To reduce noise, we will group countries into bins by their population densities, and then compute the mean vaccination rate within each bin. To be precise, we will divide the countries into $k$ bins based on *sample quantiles* -- *pandas* provides the `pd.qcut` function for just this purpose. The first bin will countain the lowest-density countries, the second bin will contain the next lowest density countries, and so forth. We'll leave understanding how to use `pd.qcut` as an exercise for the reader -- remember, the documentation is helpful!
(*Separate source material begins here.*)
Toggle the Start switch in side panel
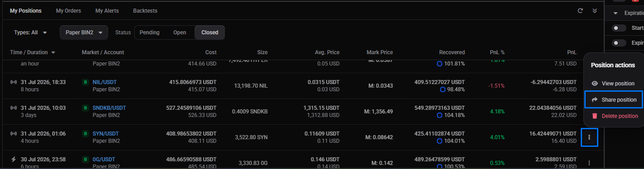(619, 28)
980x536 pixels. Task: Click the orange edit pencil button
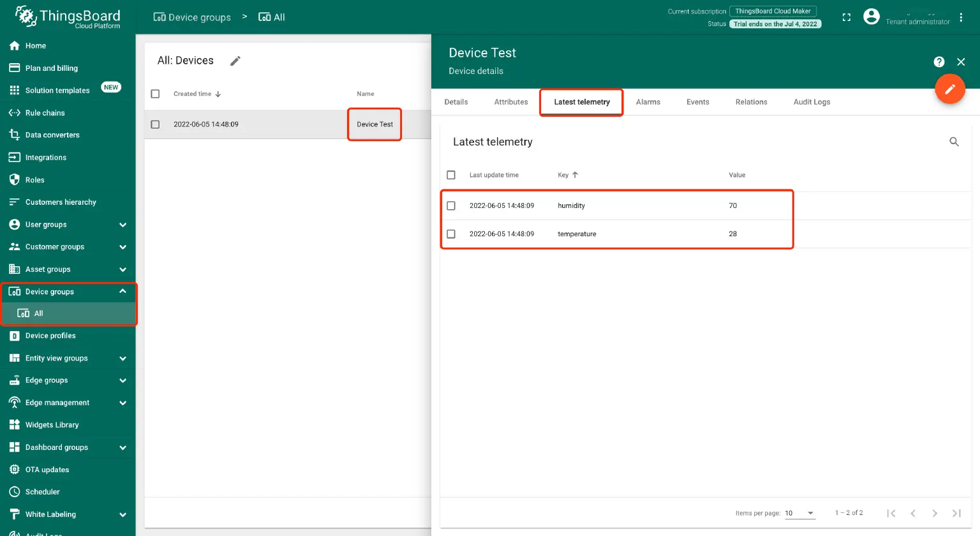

To answer this question, create a function named `partially_vaccinated_by_pop_density` that accepts three arguments: a DataFrame like `tots`, a DataFrame like `pops_fixed`, and an integer, `k`, and returns a Series of average vaccination rates within each of the $k$ bins described above.
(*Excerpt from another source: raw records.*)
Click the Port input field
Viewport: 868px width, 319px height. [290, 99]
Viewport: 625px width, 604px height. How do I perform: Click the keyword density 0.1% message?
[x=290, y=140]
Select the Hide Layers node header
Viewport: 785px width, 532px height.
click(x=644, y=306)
The index of the Series should be the population density bin(s) returned by `pd.qcut`, and values should be average vaccination rates for countries in those bins as decimal numbers between 0 and 1.
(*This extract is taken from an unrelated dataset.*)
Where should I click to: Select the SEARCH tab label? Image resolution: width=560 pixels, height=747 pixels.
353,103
The index should be in sorted ascending order so its easier to see if there is a relationship between vaccination rates and the population density of a country.

**Note**:
- The $k$ population density bins *must* be generated by using the `pd.qcut` function. This means the index of the returned series must contain objects of the type [pd.Interval](https://pandas.pydata.org/docs/reference/api/pandas.Interval.html) with `closed='Right'` which corresponds to an interval from a (exclusive) to b (inclusive) seen in math such as (a, b]
- For the purposes of this question, we define vaccination rate to be the number of individuals with at least one dose divided by the total population. 
- You may note when getting the vaccination rates for countries that some of them are greater than 1, you should clip these values to keep them between 0 and 1 before calculating the average vaccination rate for the population density bins.
- Note that your function will be doing a lot: it has to merge data sets, discretize the data into bins, compute vaccination rates, etc. Despite this, the code does not need to be all that long or complex -- it is possible to solve this with a handful of lines of code.

In [56]:
# run this to see the result, and don't change this cell -- it is used by the tests
bin_10 = partially_vaccinated_by_pop_density(tots, pops_fixed, 10)
bin_10

In [57]:
# a plot of the mean vaccination rate by density bin - what do you think?
bin_10.plot.bar()

In [None]:
grader.check("q5")

That's it for Part 1 of the project!

---

<a name='part2'></a>

## Part 2: Vaccine Effectiveness 💉

There has naturally been much interest in the effectiveness of COVID-19 vaccines. In particular, recent reports suggest that the effectiveness of vaccines – and the Pfizer vaccine in particular – may decrease over time. While this is true, the public perception of declining vaccine effectiveness has been affected by what is often a poor use of statistics by media outlets.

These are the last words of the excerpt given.